I/O/D is a interactive magazine available free over the internet.
Featuring art, sound, text and images from an international array of
contributors.  It has gained a strong following amongst interactive
designers as well as general computer users as a result of its dedication
to finding the most awkward and interesting nooks and crannies in
multimedia.  A new issue has just been published.



I/O/D 3

Much of the work known to you as <multimedia> treats its constituent media
in certain ways during the process of interpretation into an <interactive>
application.  Images are chewed up at a rate-of-knots and mulched into
background eye-candy and spastic <micons>.  Sounds belch a simulation of
the process of feedback at the user's every mouse-click and key-stroke.
Text is taken out of its familiar habitat and transposed into a
differently-abled facsimile of itself.

_CHALLENGE 1_.
Quote every line of the collected data entries verbatim.
The records below are unrelated to the text about the I/O/D magazine.

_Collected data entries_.
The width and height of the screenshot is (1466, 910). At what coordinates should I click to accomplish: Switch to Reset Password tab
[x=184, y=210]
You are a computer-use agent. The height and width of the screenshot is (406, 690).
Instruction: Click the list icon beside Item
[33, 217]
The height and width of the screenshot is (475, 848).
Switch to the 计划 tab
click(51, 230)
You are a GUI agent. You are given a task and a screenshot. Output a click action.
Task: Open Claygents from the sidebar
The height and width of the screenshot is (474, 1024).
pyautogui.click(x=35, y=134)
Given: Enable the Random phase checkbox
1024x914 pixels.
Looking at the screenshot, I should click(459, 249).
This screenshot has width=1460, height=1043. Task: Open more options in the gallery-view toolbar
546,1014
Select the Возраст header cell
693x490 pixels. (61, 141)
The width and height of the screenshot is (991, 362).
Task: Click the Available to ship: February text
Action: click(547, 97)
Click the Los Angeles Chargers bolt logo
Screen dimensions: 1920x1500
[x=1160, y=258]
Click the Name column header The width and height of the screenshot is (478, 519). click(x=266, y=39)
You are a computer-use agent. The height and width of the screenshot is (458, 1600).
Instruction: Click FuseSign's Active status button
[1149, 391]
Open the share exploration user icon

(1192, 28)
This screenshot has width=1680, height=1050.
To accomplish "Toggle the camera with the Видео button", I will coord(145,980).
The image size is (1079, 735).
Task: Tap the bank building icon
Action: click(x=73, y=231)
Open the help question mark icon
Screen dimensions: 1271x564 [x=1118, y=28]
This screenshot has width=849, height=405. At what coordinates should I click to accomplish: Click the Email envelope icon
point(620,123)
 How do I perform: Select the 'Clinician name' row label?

_CHALLENGE 2_.
Continue the text on the I/O/D interactive magazine, starting right after its last sentence.

_FINAL RESULT 1_.
The width and height of the screenshot is (1466, 910). At what coordinates should I click to accomplish: Switch to Reset Password tab
[x=184, y=210]
You are a computer-use agent. The height and width of the screenshot is (406, 690).
Instruction: Click the list icon beside Item
[33, 217]
The height and width of the screenshot is (475, 848).
Switch to the 计划 tab
click(51, 230)
You are a GUI agent. You are given a task and a screenshot. Output a click action.
Task: Open Claygents from the sidebar
The height and width of the screenshot is (474, 1024).
pyautogui.click(x=35, y=134)
Given: Enable the Random phase checkbox
1024x914 pixels.
Looking at the screenshot, I should click(459, 249).
This screenshot has width=1460, height=1043. Task: Open more options in the gallery-view toolbar
546,1014
Select the Возраст header cell
693x490 pixels. (61, 141)
The width and height of the screenshot is (991, 362).
Task: Click the Available to ship: February text
Action: click(547, 97)
Click the Los Angeles Chargers bolt logo
Screen dimensions: 1920x1500
[x=1160, y=258]
Click the Name column header The width and height of the screenshot is (478, 519). click(x=266, y=39)
You are a computer-use agent. The height and width of the screenshot is (458, 1600).
Instruction: Click FuseSign's Active status button
[1149, 391]
Open the share exploration user icon

(1192, 28)
This screenshot has width=1680, height=1050.
To accomplish "Toggle the camera with the Видео button", I will coord(145,980).
The image size is (1079, 735).
Task: Tap the bank building icon
Action: click(x=73, y=231)
Open the help question mark icon
Screen dimensions: 1271x564 [x=1118, y=28]
This screenshot has width=849, height=405. At what coordinates should I click to accomplish: Click the Email envelope icon
point(620,123)
 How do I perform: Select the 'Clinician name' row label?

_FINAL RESULT 2_.
I/O/D 3 disrupts the homogenised multimedia application environment to
expose a playground in and between the dodgy proprietary software on your
machine.

Masquerading as a rudimentary form of component software technology, this
issue of I/O/D shuns the top-down approach of application led interactive
media product to let loose the characteristics qualities of each piece of
data in its own right.

-  Situated between content-rich applications, <Index> is our first
offering.  Use it, after consenting to our licensing agreement, as one way
to open I/O/D 3 applications.

-  Staring at the small screen, Ronald Sukenick's <Static Story for Small
Screen> dares the image to match its own dynamic.  This is a piece of
interaction that we recommend that you print, and go outside to read.

-  <Utility> by Paquito Bolino is the Disk Doctor struck off for messin'
with the methadone.  We think you'll find it useful.

-  Dante's vision of hell, or Desktop metaphor?  <Limbo> by the London
Psychogeographical Association has installed itself into your operating
system.



Where can I get it?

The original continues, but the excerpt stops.